### STATED GOAL
Reproduce the part that opens with the line containing "Task: Click the Bahrain - McLaren jersey icon" and closes with the line containing "Action: click(x=563, y=474)", both included, with every line (requests too) kept as is except that each coordinate in the answers is scaled by 1.7 and rounded to a whole number, with halves rounding up. Leave all other numbers unchanged.

### THE RECORDS
***

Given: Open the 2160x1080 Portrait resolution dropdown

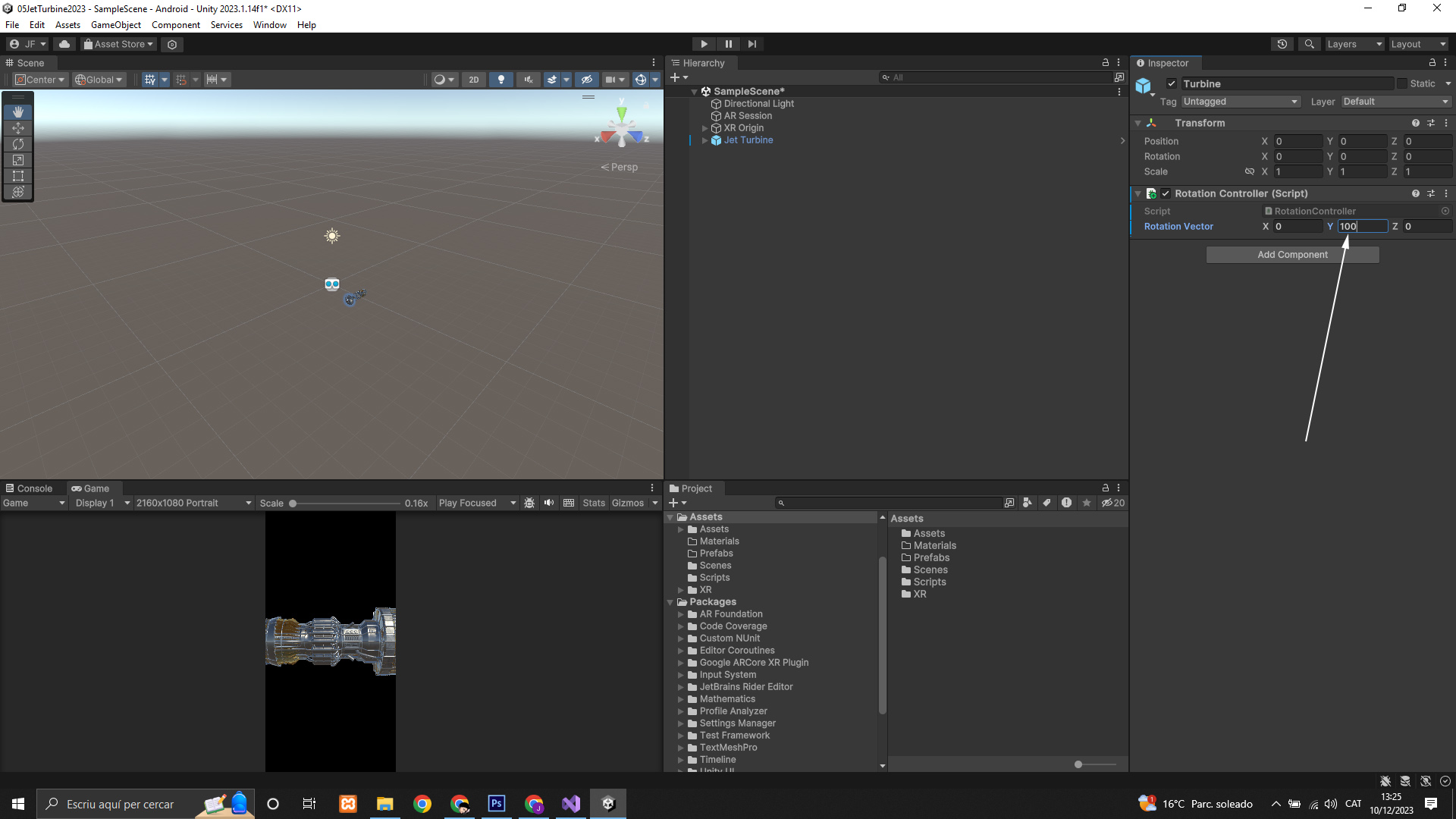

***

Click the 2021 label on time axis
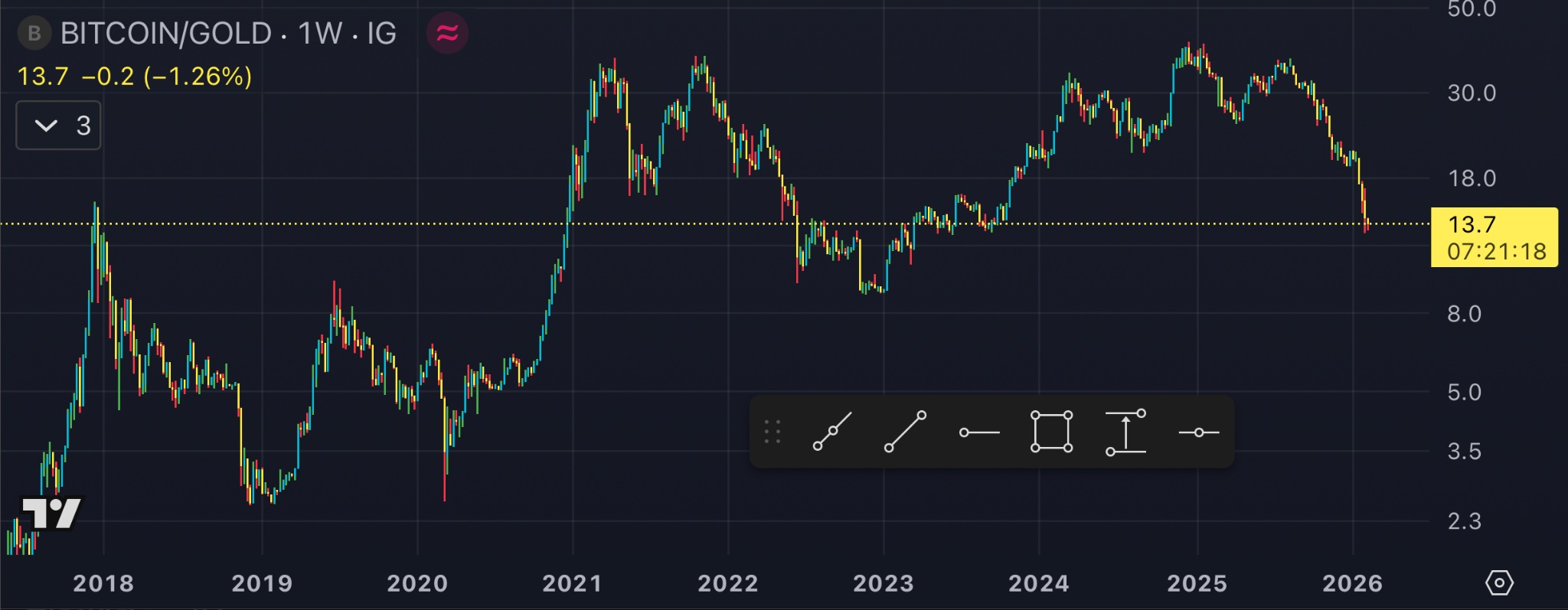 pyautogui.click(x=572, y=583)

***

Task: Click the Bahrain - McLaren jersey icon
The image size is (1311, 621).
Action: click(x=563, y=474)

***

### RESULT OF THIS TASK
Task: Click the Bahrain - McLaren jersey icon
The image size is (1311, 621).
Action: click(x=957, y=806)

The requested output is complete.